Prompt –
Report back the lines in this listing that carry the string "Saudi".

Supplied information –
*-*-*
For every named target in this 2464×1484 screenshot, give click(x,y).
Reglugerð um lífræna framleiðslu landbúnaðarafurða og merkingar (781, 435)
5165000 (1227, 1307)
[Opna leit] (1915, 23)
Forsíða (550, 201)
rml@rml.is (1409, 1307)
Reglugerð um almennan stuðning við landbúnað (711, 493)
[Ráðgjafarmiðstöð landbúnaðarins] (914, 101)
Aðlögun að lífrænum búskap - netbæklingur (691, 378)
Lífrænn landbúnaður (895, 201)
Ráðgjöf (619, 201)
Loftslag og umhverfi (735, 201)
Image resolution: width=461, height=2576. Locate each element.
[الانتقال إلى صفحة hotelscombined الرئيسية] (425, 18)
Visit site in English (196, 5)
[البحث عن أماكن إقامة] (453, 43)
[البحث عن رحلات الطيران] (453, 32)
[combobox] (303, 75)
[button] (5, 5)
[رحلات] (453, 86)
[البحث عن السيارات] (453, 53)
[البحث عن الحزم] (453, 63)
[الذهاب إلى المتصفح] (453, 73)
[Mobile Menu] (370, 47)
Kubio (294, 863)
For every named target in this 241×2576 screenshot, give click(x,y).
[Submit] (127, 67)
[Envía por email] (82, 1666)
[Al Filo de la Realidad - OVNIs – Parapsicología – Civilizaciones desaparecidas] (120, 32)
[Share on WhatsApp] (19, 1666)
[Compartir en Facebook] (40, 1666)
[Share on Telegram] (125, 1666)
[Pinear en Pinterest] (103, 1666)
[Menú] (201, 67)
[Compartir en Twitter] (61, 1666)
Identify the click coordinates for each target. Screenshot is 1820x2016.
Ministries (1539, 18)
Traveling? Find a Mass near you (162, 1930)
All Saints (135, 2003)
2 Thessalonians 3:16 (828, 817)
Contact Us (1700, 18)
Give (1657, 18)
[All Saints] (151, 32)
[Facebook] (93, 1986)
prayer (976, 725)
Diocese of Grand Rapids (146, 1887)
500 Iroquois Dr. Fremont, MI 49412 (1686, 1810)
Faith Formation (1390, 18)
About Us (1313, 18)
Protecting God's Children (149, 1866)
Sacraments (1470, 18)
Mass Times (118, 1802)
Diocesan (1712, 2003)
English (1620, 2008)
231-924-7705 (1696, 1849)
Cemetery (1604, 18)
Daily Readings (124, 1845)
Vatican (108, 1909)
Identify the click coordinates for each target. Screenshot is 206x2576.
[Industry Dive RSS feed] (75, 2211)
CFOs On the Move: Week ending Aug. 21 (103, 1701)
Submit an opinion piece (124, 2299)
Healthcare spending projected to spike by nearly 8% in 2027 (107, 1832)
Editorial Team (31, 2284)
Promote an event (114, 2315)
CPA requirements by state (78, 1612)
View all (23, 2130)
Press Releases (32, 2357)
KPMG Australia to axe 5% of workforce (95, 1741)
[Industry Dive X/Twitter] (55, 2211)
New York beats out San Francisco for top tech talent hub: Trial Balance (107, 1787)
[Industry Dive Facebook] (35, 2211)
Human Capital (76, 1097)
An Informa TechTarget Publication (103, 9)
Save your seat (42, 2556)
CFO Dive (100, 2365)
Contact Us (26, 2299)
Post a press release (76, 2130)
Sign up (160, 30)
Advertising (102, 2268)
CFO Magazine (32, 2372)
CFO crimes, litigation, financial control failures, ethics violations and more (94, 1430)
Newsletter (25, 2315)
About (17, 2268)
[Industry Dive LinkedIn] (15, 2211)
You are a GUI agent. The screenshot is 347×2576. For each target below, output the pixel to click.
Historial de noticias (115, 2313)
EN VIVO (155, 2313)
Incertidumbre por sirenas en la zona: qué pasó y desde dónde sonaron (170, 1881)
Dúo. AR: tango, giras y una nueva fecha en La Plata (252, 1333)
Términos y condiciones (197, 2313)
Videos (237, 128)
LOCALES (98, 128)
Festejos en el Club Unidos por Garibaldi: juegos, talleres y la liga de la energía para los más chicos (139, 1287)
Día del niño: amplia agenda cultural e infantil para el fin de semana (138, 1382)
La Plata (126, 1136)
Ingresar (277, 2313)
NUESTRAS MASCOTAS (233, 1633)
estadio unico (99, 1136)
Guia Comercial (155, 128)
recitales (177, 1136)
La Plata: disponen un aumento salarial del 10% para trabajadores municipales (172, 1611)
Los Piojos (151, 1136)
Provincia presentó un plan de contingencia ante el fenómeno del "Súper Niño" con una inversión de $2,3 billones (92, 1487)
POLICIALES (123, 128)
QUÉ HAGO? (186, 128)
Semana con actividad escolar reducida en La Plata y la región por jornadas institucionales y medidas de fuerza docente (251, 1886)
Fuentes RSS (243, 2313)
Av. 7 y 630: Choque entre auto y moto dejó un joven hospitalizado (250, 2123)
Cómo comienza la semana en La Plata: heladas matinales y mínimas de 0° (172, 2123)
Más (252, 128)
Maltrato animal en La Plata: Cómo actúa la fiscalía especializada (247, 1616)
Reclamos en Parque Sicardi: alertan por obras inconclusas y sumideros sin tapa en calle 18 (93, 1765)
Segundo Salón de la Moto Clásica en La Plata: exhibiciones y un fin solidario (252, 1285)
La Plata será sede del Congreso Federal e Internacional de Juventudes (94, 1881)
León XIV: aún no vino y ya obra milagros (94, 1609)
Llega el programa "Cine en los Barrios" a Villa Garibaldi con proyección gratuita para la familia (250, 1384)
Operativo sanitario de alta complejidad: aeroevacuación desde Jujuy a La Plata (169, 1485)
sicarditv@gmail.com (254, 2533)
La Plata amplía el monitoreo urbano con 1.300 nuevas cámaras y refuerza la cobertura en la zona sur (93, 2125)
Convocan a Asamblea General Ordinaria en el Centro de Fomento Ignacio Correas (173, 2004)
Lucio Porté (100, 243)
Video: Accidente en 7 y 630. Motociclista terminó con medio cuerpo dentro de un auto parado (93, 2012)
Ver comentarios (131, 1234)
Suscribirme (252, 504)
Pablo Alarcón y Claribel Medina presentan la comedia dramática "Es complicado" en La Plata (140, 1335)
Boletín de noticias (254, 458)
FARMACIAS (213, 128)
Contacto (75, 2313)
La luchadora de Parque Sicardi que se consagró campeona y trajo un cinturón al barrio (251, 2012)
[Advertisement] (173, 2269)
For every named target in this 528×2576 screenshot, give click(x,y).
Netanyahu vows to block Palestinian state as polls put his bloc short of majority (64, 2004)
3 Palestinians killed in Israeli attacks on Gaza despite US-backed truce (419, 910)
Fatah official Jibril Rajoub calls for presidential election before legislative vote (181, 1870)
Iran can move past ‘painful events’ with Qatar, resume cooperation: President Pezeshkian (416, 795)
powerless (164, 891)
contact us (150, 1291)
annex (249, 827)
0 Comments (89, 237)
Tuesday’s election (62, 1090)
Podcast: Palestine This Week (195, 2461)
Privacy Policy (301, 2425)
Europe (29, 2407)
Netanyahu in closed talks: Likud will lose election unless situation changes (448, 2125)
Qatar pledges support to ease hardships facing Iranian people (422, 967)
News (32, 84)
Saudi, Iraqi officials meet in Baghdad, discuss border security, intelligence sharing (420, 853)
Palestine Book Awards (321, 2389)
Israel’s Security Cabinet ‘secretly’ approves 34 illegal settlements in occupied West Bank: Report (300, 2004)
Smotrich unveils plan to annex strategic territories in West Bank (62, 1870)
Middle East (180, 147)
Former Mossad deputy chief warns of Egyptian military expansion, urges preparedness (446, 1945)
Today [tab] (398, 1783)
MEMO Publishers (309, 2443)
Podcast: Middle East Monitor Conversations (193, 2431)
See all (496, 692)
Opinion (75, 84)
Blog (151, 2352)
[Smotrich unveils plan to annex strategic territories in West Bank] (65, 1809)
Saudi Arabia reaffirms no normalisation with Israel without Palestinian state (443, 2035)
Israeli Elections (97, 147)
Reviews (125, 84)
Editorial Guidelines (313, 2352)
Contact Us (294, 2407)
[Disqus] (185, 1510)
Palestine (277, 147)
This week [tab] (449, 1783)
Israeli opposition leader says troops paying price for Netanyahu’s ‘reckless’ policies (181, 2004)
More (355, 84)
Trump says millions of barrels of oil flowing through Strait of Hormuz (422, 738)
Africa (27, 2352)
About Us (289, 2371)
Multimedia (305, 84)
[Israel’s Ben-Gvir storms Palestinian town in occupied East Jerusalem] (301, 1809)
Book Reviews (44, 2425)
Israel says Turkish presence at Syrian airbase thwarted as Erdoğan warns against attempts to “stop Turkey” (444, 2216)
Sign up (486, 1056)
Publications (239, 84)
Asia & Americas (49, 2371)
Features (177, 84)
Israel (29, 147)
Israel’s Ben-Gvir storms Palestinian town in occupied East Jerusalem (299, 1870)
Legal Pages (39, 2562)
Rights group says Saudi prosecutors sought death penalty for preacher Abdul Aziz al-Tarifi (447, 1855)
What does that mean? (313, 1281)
*-*-*
Answer space –
Saudi, Iraqi officials meet in Baghdad, discuss border security, intelligence sharing (420, 853)
Saudi Arabia reaffirms no normalisation with Israel without Palestinian state (443, 2035)
Rights group says Saudi prosecutors sought death penalty for preacher Abdul Aziz al-Tarifi (447, 1855)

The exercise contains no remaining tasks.